Greta Gerwig x Netflix: Powrót "Opowieści z Narnii"

Wielotygodniowe spekulacje zostały oficjalnie potwierdzone. Greta Gerwig, choć nie zdążyła odpocząć po wymagającej produkcji „Barbie”, wkrótce stanie na planie filmowym „Opowieści z Narnii Netfliksa. Najsłynniejsza na świecie platforma streamingowa przewiduje co najmniej dwa nowe filmy oparte na kultowym zbiorze powieści brytyjskiego pisarza C.S. Lewisa.

Reklama

Opowieści z Narnii / kadr z filmu Opowieści z Narnii / kadr z filmu



Netflix - "Lew, czarownica i stara szafa"

Wydana w latach 1950-1956 seria powieści fantasy dla dzieci zyskała ogromne uznanie na całym świecie za sprawą ich filmowych adaptacji. Wszyscy kojarzą magiczną serię „Lew, czarownica i stara szafa”, „Książę Kaspian"i „Podróż wędrowca do świtu” zrealizowane przez Walden Media i Disneya. Ekranizacje zostały docenione przez krytyków i widzów na całym świecie. Kiedy wydawało się, że drzwi starej szafy zostały zamknięte na zawsze, Narnia postanowiła o sobie przypomnieć...

Netflix z prawami do "Opowieści z Narnii". Jak sobie poradzi ze światem fantasy?

2018 rok okazał się szansą dla Netfliksa, który niczym podstępna królowa lodu polował na prawa do serii. Jak widać, całkiem skutecznie. Po podpisaniu umowy przekazującej prawa do magicznej Narnii i jej historii, prezes Netliksa Ted Sarandos wydał oświadczenie, zgodnie z którym platforma streamingowa tchnie nowe życie w „klasyczne historie z całego wszechświata Narnii”. Cóż, mamy nadzieję, że Narnia będzie łaskawsza dla twórców, niż uniwersum Wiedźmina...

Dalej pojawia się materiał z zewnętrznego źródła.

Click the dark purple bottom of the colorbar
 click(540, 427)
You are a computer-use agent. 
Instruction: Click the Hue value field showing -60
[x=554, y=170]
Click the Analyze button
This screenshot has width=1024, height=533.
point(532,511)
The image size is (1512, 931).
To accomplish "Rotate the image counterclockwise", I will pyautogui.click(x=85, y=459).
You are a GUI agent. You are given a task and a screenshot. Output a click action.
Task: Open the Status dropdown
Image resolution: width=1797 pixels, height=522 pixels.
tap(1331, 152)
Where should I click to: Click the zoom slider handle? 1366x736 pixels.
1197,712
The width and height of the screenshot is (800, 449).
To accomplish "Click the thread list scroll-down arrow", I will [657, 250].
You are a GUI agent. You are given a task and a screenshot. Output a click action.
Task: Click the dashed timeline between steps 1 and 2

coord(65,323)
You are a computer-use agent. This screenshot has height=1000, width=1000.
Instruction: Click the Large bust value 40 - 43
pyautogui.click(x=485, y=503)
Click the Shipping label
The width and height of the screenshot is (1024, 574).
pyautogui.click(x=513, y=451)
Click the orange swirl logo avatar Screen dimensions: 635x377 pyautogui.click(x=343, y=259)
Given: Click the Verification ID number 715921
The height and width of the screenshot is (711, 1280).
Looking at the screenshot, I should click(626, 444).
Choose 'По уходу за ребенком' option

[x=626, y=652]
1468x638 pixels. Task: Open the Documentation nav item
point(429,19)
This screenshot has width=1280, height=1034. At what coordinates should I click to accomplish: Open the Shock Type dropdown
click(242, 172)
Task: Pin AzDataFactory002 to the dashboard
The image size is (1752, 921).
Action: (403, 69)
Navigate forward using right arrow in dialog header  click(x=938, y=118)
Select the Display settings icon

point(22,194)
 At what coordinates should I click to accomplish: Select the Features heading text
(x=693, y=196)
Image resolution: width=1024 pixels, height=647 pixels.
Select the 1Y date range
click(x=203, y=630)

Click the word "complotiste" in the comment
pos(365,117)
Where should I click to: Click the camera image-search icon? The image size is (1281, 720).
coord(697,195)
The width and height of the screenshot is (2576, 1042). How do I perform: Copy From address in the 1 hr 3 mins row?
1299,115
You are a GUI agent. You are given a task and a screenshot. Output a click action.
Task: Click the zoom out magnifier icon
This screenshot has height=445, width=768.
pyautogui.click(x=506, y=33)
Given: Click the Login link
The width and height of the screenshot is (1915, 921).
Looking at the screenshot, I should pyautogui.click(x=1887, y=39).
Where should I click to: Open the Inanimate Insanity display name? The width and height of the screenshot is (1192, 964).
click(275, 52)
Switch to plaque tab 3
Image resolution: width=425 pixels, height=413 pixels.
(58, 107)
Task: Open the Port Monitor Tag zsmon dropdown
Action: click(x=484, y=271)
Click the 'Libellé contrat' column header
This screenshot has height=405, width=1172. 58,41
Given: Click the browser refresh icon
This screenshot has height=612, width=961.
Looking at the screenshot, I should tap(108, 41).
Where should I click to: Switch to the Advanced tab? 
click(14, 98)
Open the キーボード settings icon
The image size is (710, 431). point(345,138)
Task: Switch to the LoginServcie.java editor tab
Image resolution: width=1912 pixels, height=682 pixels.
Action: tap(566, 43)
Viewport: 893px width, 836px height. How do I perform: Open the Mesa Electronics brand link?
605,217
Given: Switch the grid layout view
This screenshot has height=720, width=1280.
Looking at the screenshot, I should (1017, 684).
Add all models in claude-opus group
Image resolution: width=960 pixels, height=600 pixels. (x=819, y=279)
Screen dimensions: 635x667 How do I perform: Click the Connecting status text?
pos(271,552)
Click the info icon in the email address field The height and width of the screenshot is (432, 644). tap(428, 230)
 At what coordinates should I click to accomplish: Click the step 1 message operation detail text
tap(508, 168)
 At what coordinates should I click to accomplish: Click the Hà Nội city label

Co jeszcze wiadomo o nowej ekranizacji? Niewiele. Produkcja filmu jeszcze nie ruszyła, brak też informacji o castingach i datach premier. Nadzieją na dobre kino napawa informacja o tym, że to Greta Gerwig wyreżyseruje serię. 

Od sukcesu „Lady Bird”, po oszałamiającą interpretację „Małych kobietek” i fenomenalną „Barbie”, Greta Gerwig pokazała swoją zdolność do opowiadania historii w sposób autentyczny i emocjonalny. Sama reżyserka przyznała, że nieco obawia się nowej produkcji. W naszej ocenie to dobry znak - to samo uczucie towarzyszyło jej przy "Barbie".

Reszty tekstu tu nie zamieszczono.